AIM OF THE EXERCISE:
Extract each line of the records below that contains the word "Redukcja".

Collected data
- - -

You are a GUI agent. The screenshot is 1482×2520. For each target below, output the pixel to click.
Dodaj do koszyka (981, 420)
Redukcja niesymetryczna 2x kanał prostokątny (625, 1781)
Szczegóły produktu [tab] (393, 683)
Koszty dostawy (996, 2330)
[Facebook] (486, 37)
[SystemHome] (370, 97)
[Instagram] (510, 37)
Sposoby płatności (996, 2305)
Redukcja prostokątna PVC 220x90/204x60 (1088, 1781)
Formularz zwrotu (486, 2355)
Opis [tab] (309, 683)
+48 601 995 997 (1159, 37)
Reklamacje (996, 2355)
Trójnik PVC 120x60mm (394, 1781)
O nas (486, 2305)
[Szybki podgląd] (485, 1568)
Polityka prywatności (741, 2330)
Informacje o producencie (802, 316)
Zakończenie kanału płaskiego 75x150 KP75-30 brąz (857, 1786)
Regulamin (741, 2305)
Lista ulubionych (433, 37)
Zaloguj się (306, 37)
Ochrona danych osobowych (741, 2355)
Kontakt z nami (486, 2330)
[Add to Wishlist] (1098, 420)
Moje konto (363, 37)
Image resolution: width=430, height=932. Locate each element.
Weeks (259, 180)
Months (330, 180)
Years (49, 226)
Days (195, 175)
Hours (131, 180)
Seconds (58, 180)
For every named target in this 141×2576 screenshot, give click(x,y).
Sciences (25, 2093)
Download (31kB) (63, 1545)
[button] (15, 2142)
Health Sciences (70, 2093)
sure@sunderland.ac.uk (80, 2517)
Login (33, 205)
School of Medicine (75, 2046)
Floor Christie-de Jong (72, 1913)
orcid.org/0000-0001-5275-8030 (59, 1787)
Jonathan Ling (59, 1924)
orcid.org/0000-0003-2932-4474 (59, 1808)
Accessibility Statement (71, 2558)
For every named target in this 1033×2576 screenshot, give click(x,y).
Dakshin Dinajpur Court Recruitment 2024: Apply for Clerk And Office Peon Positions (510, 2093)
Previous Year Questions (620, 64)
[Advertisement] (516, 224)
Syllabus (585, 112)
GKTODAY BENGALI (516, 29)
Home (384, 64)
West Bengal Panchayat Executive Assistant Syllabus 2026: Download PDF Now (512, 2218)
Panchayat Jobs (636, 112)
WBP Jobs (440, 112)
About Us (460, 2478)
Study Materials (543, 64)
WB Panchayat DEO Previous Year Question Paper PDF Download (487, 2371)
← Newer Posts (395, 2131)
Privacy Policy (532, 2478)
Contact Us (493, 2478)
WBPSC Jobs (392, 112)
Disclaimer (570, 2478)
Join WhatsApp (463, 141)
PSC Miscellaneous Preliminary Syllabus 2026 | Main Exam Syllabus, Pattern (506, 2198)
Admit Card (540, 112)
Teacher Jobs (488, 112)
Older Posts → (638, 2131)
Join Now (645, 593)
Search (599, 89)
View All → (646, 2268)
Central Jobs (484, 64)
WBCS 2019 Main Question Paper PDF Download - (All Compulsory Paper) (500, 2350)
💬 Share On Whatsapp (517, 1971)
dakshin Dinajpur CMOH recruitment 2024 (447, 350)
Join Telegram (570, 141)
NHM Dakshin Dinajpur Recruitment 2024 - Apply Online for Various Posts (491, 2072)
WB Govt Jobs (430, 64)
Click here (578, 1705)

- - -

REPLY:
Redukcja niesymetryczna 2x kanał prostokątny (625, 1781)
Redukcja prostokątna PVC 220x90/204x60 (1088, 1781)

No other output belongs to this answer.